━━━━━ RECORDS TO PROCESS ━━━━━
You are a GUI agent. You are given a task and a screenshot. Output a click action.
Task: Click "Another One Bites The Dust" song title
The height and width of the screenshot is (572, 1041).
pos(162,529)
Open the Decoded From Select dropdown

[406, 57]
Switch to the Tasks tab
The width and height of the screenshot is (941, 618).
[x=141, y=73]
━━━━━
AIM OF THE TASK
Format the lines of the records above as a JSON list of strings, one string per line, omitting blank lines.

EXERCISE OUTPUT
[
  "You are a GUI agent. You are given a task and a screenshot. Output a click action.",
  "Task: Click \"Another One Bites The Dust\" song title",
  "The height and width of the screenshot is (572, 1041).",
  "pos(162,529)",
  "Open the Decoded From Select dropdown",
  "[406, 57]",
  "Switch to the Tasks tab",
  "The width and height of the screenshot is (941, 618).",
  "[x=141, y=73]"
]